MANIFEST在RocksDB中是一个单独的文件,而这个文件所保存的数据基本是来自于VersionEdit这个结构.
MANIFEST包含了两个文件,一个log文件一个包含最新MANIFEST文件名的文件,Manifest的log文件名是这样 MANIFEST-(seqnumber),这个seq会一直增长.只有当 超过了指定的大小之后,MANIFEST会刷新一个新的文件,当新的文件刷新到磁盘(并且文件名更新)之后,老的文件会被删除掉.这里可以认为每一次MANIFEST的更新都代表一次snapshot.
下面就是MANIFEST的基本文件组成:
在RocksDB中任意时间存储引擎的状态都会保存为一个Version(也就是SST的集合),而每次对Version的修改都是一个VersionEdit,而最终这些VersionEdit就是 组成manifest-log文件的内容.
下面就是MANIFEST的log文件的基本构成:
version = { version-edit* }
manifest-log-file = { version, version-edit* }
= { version-edit* }
class VersionSet {
public:
VersionSet(const std::string& dbname, const ImmutableDBOptions* db_options,
const EnvOptions& env_options, Cache* table_cache,
WriteBufferManager* write_buffer_manager,
WriteController* write_controller);
~VersionSet();
.......................
private:
struct ManifestWriter;
friend class Version;
.................................
// Opened lazily
unique_ptr<log::Writer> descriptor_log_;
// generates a increasing version number for every new version
uint64_t current_version_number_;
// Queue of writers to the manifest file
std::deque<ManifestWriter*> manifest_writers_;
..........................................
这里最关键的两个数据结构是descriptor_log_和manifest_writers_,前一个表示了当前manifest-log文件,后一个表示需要写入到manifest-log文件中的内容.
下面就是ManifestWriter的结构,可以看到其中包含了一个VersionEdit的数组,这个数组就是即将要写入到manifest-log文件中的内容.
// this is used to batch writes to the manifest file
struct VersionSet::ManifestWriter {
Status status;
bool done;
InstrumentedCondVar cv;
ColumnFamilyData* cfd;
const autovector<VersionEdit*>& edit_list;
explicit ManifestWriter(InstrumentedMutex* mu, ColumnFamilyData* _cfd,
const autovector<VersionEdit*>& e)
: done(false), cv(mu), cfd(_cfd), edit_list(e) {}
};
然后我们来看RocksDB如何来创建以及写入文件,下面所有的代码都是包含在VersionSet::LogAndApply这个函数中.
首先在每次LogAndApply的时候都会创建一个新的ManifesWriter加入到manifest_writers_队列中.这里只有当之前保存在队列中 的所有Writer都写入完毕之后才会加入到队列,否则就会等待.
接下来就是保存对应的数据到batch_edits中(manifest_writers_).

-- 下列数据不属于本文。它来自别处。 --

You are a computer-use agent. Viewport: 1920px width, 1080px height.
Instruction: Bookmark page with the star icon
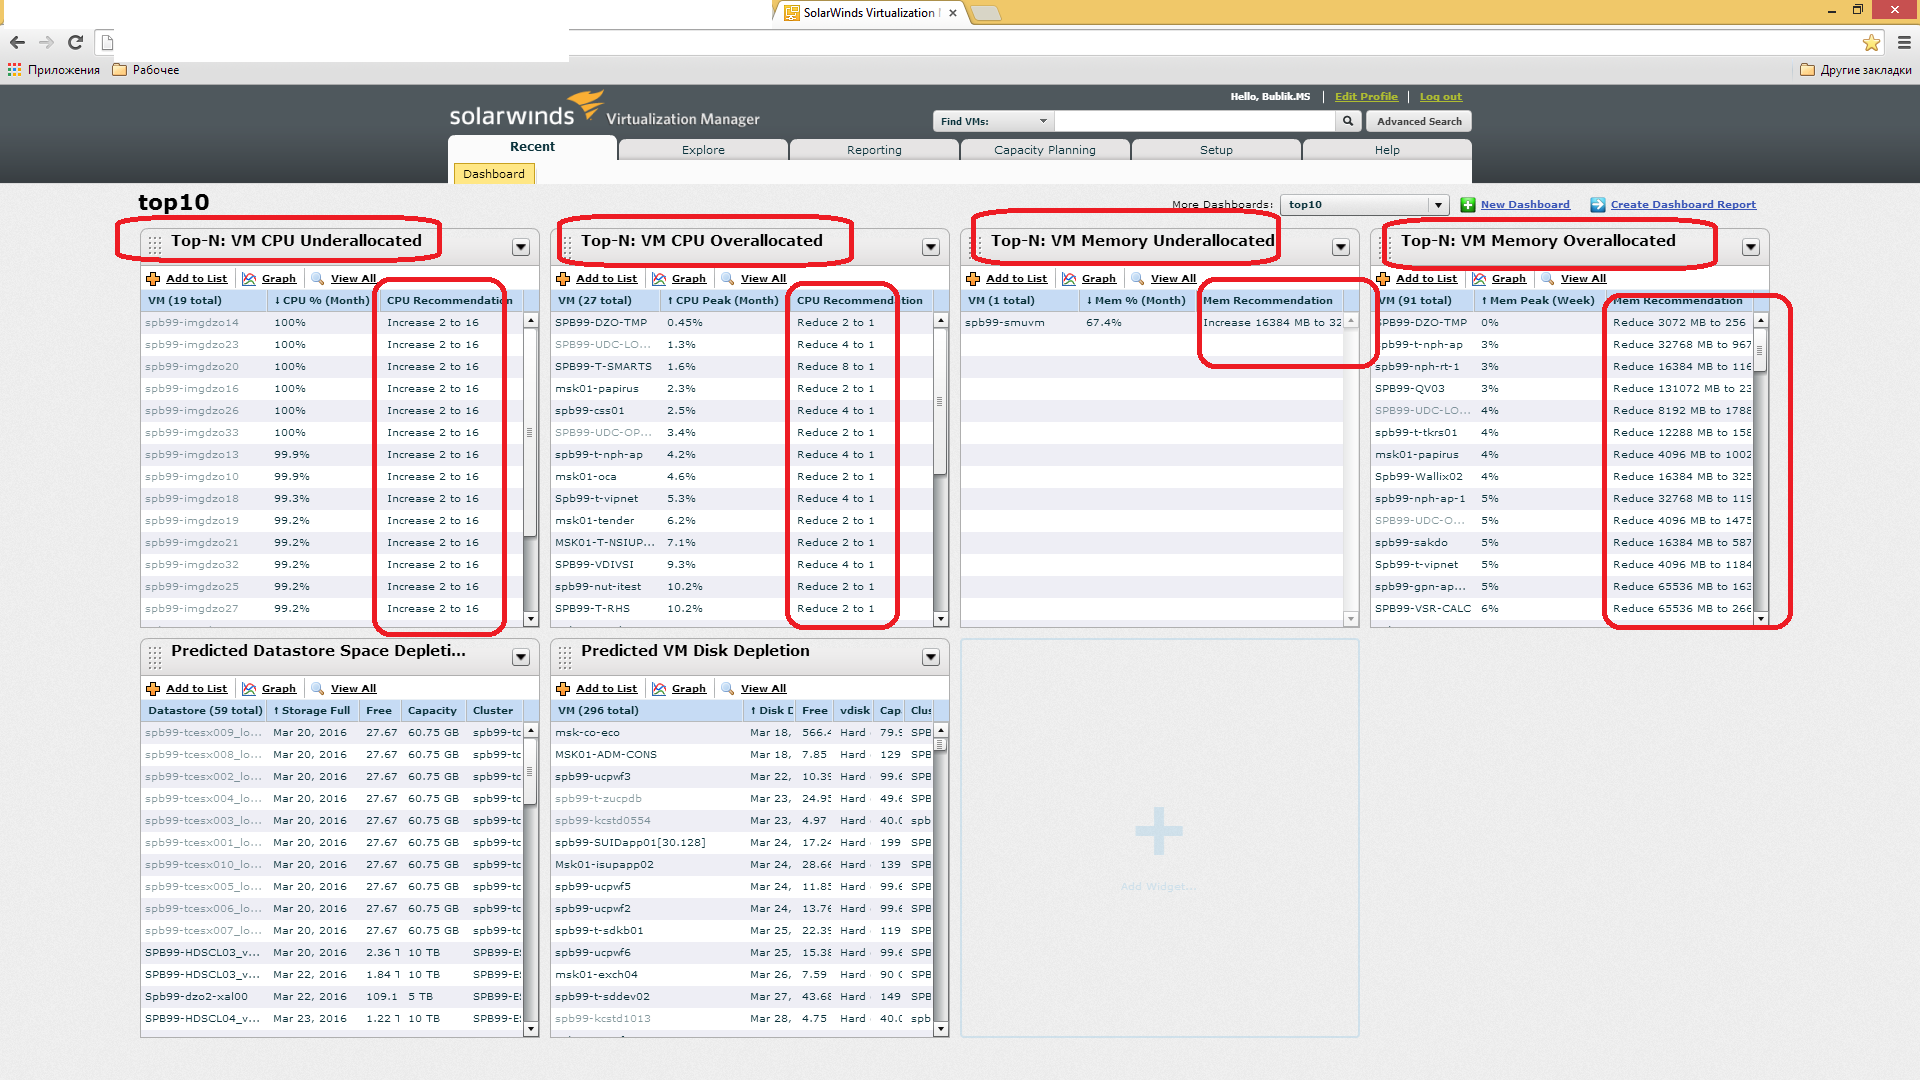click(1871, 42)
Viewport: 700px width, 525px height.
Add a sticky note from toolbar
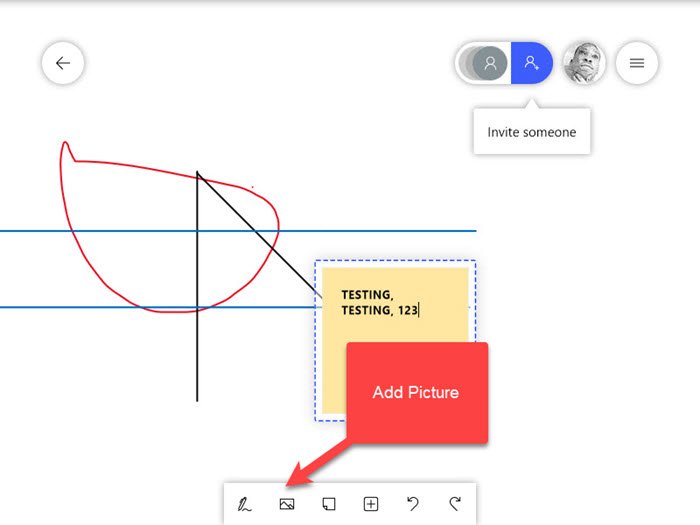click(328, 504)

autovector<VersionEdit*> batch_edits;
....................................
if (w.edit_list.front()->IsColumnFamilyManipulation()) {
// no group commits for column family add or drop
LogAndApplyCFHelper(w.edit_list.front());
batch_edits.push_back(w.edit_list.front());
} else {
v = new Version(column_family_data, this, current_version_number_++);
for (const auto& writer : manifest_writers_) {
if (writer->edit_list.front()->IsColumnFamilyManipulation() ||
break;
}
last_writer = writer;
for (const auto& edit : writer->edit_list) {
...........................................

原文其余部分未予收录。